#### PROBLEM DESCRIPTION:
Reproduce word for word the stretch of the methods text that starts with the words "Food intake was" and ends with "previously described [25].".

#### PASSAGE SHOWN:
§

Food intake and body composition analysis

Food intake was assessed (96 h period) and dual-emission x-ray absorptiometry (DEXA) studies were performed using a Lunar PIXImus densitometer (GE Medical-Lunar, Madison, WI, USA) in isoflurane-anaesthetised (Forene; Abbott Scandinavia AB, Solna, Sweden) animals to determine fat and lean masses, as previously described [25].

Glucose and insulin tolerance test

Intraperitoneal glucose (IPGTT) and insulin tolerance tests (IPITT) were performed, and the acute effects of pharmacological inhibition of the A1 receptor with 8-cyclopentyl-1,3-dipropylxanthine (DPCPX), a potent and selective antagonist for the A1 receptor (0.2 mg/kg body weight; Sigma-Aldrich; St Louis, MO, USA) or saline (154 mmol/l NaCl; placebo) were investigated. See Electronic Supplementary Material (ESM) Methods for further details.

Pancreatic islet arterioles: vascular reactivity studies

Single islets with attached arterioles were dissected and perfused, as previously described [26]. Arteriolar responses to angiotensin II (ANG II; 10−6 to 10−12 mol/l; Sigma-Aldrich) alone, or together with apocynin (10−4 mol/l; Sigma-Aldrich) were investigated during high (16.7 mmol/l) and low glucose (2.8 mmol/l). Dose–responses to adenosine (10−4 to 10−11 mol/l; Sigma-Aldrich) were also investigated. See ESM Methods for further details.

Pancreatic islets: insulin release and contents

Mouse pancreatic islets were isolated through collagenase digestion and cultured in groups of 150 islets for 3 days. Insulin release was measured in groups of ten islets from each animal after incubation with low (1.67 mmol/l) and high (16.7 mmol/l) glucose. Insulin content in the incubation media and homogenates were determined using a mouse insulin ELISA kit (Mercodia, Uppsala, Sweden) [27].

Lucigenin-dependent chemiluminescence of superoxide production

NADPH oxidase-mediated superoxide (O2 ) formation was detected by lucigenin-dependent chemiluminescence assay [28]. Pancreas, liver and VAT were separately homogenised and used for subsequent activity measurement. See ESM Methods for further details.

§

#### DATA BELOW:
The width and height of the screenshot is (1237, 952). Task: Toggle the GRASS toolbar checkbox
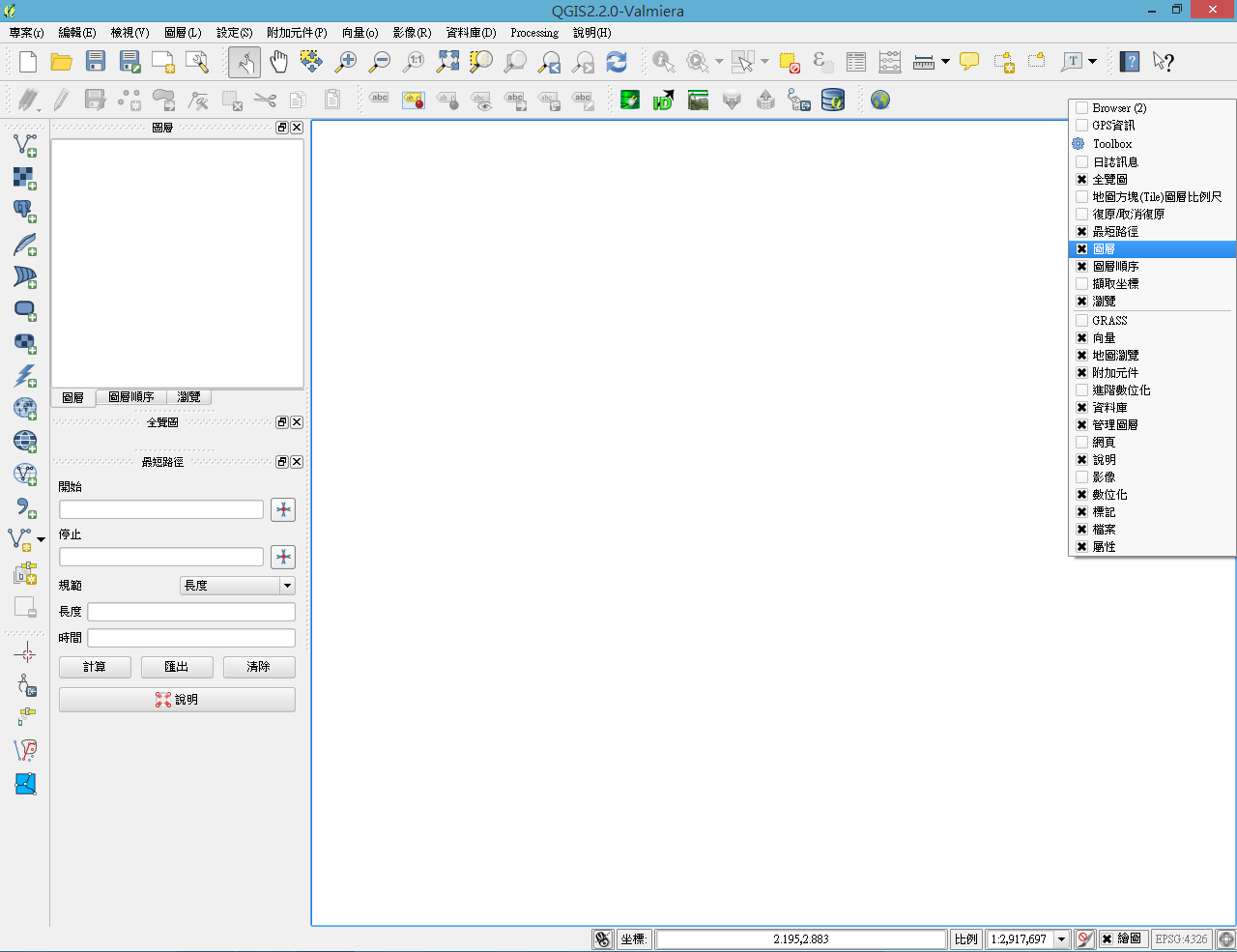tap(1082, 321)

§

#### REPLY TO THE EXERCISE:
Food intake was assessed (96 h period) and dual-emission x-ray absorptiometry (DEXA) studies were performed using a Lunar PIXImus densitometer (GE Medical-Lunar, Madison, WI, USA) in isoflurane-anaesthetised (Forene; Abbott Scandinavia AB, Solna, Sweden) animals to determine fat and lean masses, as previously described [25].